- TAREFA PROPOSTA 1
Traduza para o inglês a seguinte frase do texto sobre o ajuste fiscal: "São Paulo – No último 27 de novembro, momentos após ser confirmado como ministro da Fazenda, Joaquim Levy sentou na frente das câmeras e anunciou que o governo perseguiria um superávit primário de 1,2% em 2015."
- TAREFA PROPOSTA 2
No texto sobre o ajuste fiscal, reescreva em forma de lista o parágrafo que começa com "Desde então, uma série de medidas", conservando as informações principais.
- TAREFA PROPOSTA 3
Devolva, sem qualquer alteração, o trecho do texto sobre o ajuste fiscal que vai de "São Paulo –" até "como a Previdência.".

- TRECHO DO TEXTO
####
São Paulo – No último 27 de novembro, momentos após ser confirmado como ministro da Fazenda, Joaquim Levy sentou na frente das câmeras e anunciou que o governo perseguiria um superávit primário de 1,2% em 2015.
Desde então, uma série de medidas foi anunciada: a restrição ao seguro-desemprego (que explodiu nos últimos anos), o fim de repasses do Tesouro para a conta energética, cortes em despesas não obrigatórias e vários aumentos em impostos como IOF, CIDE e PIS/COFINS.
Mas os obstáculos continuam. O primeiro é a rigidez orçamentária: grande parte dos gastos tem vinculação obrigatória por lei e simplesmente não pode ser tocado pelas "mãos de Tesoura" do Levy, como a Previdência.
####
- REGISTROS FORNECIDOS

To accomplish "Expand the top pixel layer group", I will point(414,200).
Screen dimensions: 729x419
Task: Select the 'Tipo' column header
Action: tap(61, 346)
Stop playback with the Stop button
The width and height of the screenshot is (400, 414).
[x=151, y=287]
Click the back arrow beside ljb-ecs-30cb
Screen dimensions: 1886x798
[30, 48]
####
- RESOLUÇÃO 1
São Paulo – Last November 27, moments after being confirmed as finance minister, Joaquim Levy sat in front of the cameras and announced that the government would pursue a primary surplus of 1.2% in 2015.

- RESOLUÇÃO 2
Medidas anunciadas desde a confirmação de Levy:
- restrição ao seguro-desemprego, que explodiu nos últimos anos;
- fim dos repasses do Tesouro para a conta energética;
- cortes em despesas não obrigatórias;
- aumentos em impostos como IOF, CIDE e PIS/COFINS.

- RESOLUÇÃO 3
São Paulo – No último 27 de novembro, momentos após ser confirmado como ministro da Fazenda, Joaquim Levy sentou na frente das câmeras e anunciou que o governo perseguiria um superávit primário de 1,2% em 2015.
Desde então, uma série de medidas foi anunciada: a restrição ao seguro-desemprego (que explodiu nos últimos anos), o fim de repasses do Tesouro para a conta energética, cortes em despesas não obrigatórias e vários aumentos em impostos como IOF, CIDE e PIS/COFINS.
Mas os obstáculos continuam. O primeiro é a rigidez orçamentária: grande parte dos gastos tem vinculação obrigatória por lei e simplesmente não pode ser tocado pelas "mãos de Tesoura" do Levy, como a Previdência.